I might not know where this relationship is going, and that's ok because I don't have to. But at least I know that wherever it is, we're going together :)
 
Violet wand is one of my favorite toys too, though from the receiving end not the giving end. I’m not sure I realized one could do branding though - I’ve had a liquid nitrogen brand but not a violet wand one. My favorite with it tends to be indirect contact play with carbon fiber impact toys.

Random TMI I suppose! Still, doesn’t seem that popular a toy so it’s always fun to run into other aficionados.
 
What a fun time! Amazing what a little communication can do. Great job!
 
So... I feel almost like I'm getting hit with a double wave of NRE. I'm feeling incredibly intensely about both Henry and Charles right now. It's almost overwhelming. I actually don't think I've ever experienced something quite like this before.

Obviously it's not really (N)RE with either of them anymore, I'd think... but I don't know if it came on both by Henry helping take care of me during my emotional triggering, and then having that open conversation with Charles about our relationship... but I feel like I'm high on something good. I am absolutely craving touch and intimacy and BDSM play and sex and just all of the things at once. I interrupted Henry tinkering in his workshop because I wanted to stroke his hair lol.

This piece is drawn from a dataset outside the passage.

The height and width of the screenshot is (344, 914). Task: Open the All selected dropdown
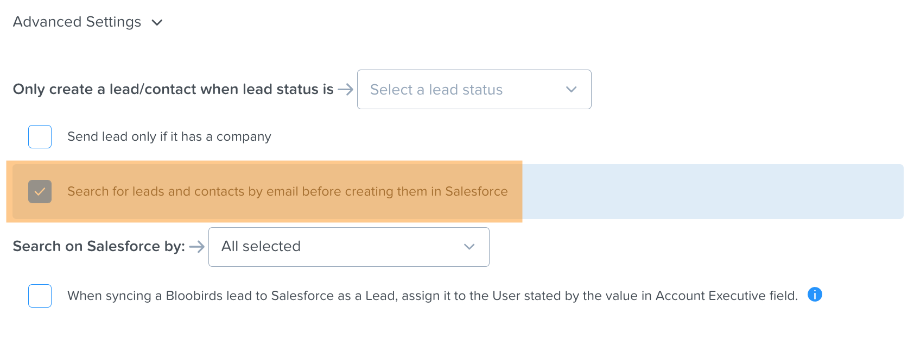[348, 247]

I know that this high isn't going to last either... but I want to enjoy every single moment of it.
 
I tried to PM you.
The "Catcha" monster might have eaten my message.
 
I had the most amazing, bedrocking sex with Charles this week. Still feeling pretty up there about it. I asked him for a specific fantasy and he really pulled out all the stops to give it to me.

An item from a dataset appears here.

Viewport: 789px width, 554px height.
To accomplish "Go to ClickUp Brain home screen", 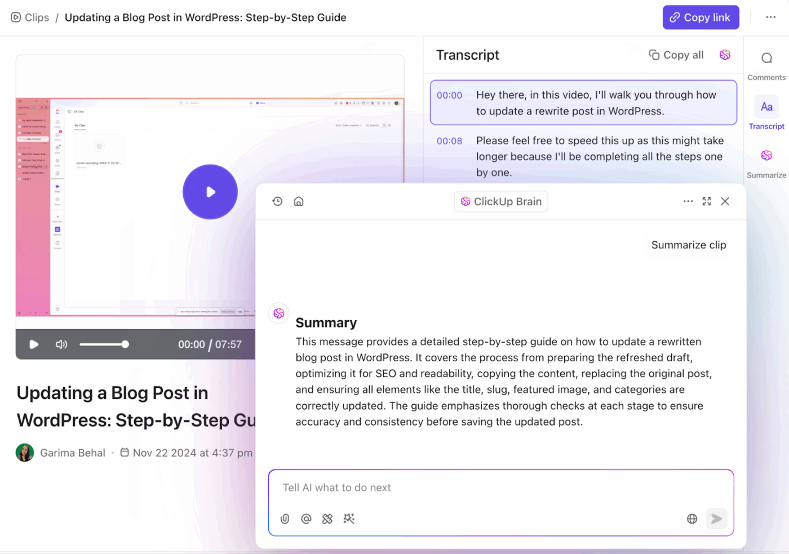I will 299,201.
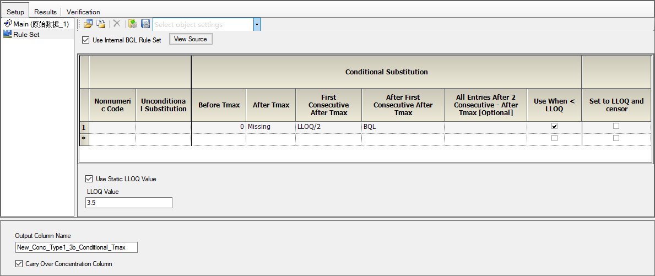The width and height of the screenshot is (655, 276).
Task: Click the delete X toolbar icon
Action: tap(117, 24)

My drive seems to have come back very intensely lately and I've been pretty demanding on Henry and Charles lately lol. I know that generally my sex drive is much higher than theirs although it has waxed and waned over the past couple of years. I'm going to enjoy it while I've got this boost because I don't know how long it will last.

We are celebrating Thanksgiving this weekend and I'm a little curious as to how it will play out. We are hosting, and my parents, Henry's parents and sister, a few friends, and Charles. My mom doesn't understand poly, but I don't think she'll be rude, just awkward. Henry says he talked to his family and probably similar sort of thing there. Guess it'll be interesting, anyway!